> What you will do
**a)** Reproduce the part of the mountaineering article that opens with the words containing "Prioritize safety over" and closes with "and therefore safer.", switching "success" to "speed".
**b)** According to the mountaineering article, which advisory council is Nirmal Purja a member of?
**c)** What qualities does the mountaineering article name that a climber needs to descend all the way from the summit back to base camp?

> Passage to read
○ ○ ○ ○ ○ ○ ○

Did you summit? It’s a simple question with a complicated answer.
The summit of a mountain is its topmost level attainable, the peak, the highest point. Simple, right? Not so fast.
I’ve always believed climbing a mountain has to be a round trip. The second half of any climb, the descent, is the most important part of the actual event.
If you don’t have the strength, endurance, desire, or motivation to descend the entire way from the summit, back to base camp, then perhaps you should rethink your reasons for climbing or your system of training for such an endurance event.
Getting to the top is optional; getting down is mandatory. Climbers must plan their descent, whether it’s their return or their exit strategy, even before planning the ascent. The latter depends on the former.
Prioritize safety over success. Prepare yourself physically before a climb for a long-term, demanding event, and you’ll be faster and stronger — and therefore safer.
The Issue: Non-Emergency ‘Rescue’ Flights
Being flown off of a mountain for non-medical reasons before reaching base camp seems to cheapen the process and experience. Let the rescue choppers do what they’re there to do — rescue climbers that have real emergencies.
Other climbers are concerned the climbing process is being diluted. Nirmal “Nims” Purja, a world-famous high-altitude climber and member of Global Rescue’s Mountain Advisory Council, broke more records during the 2022 Himalayas spring climbing season. The Nepali mountaineer has a firm belief in summit etiquette.
“When I do a summit push, it is from base camp to the summit and then from the summit back to base camp,” Purja said.
“For me, that’s the only way to do it. It has to be authentic — no helicopter lifts back to base camp — unless the summit is void or there’s an emergency situation or rescue, and someone needs a helicopter.”

○ ○ ○ ○ ○ ○ ○

> Given information

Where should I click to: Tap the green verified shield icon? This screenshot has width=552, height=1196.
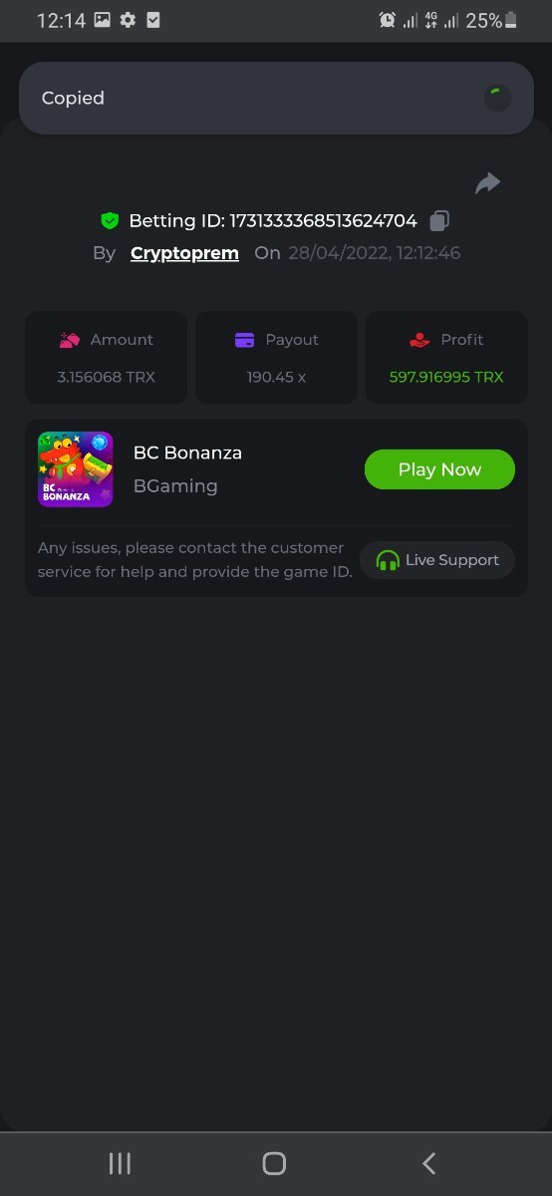point(110,221)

○ ○ ○ ○ ○ ○ ○

> Written responses
**a)**
Prioritize safety over speed. Prepare yourself physically before a climb for a long-term, demanding event, and you’ll be faster and stronger — and therefore safer.

**b)** Global Rescue's Mountain Advisory Council

**c)** Strength, endurance, desire, and motivation.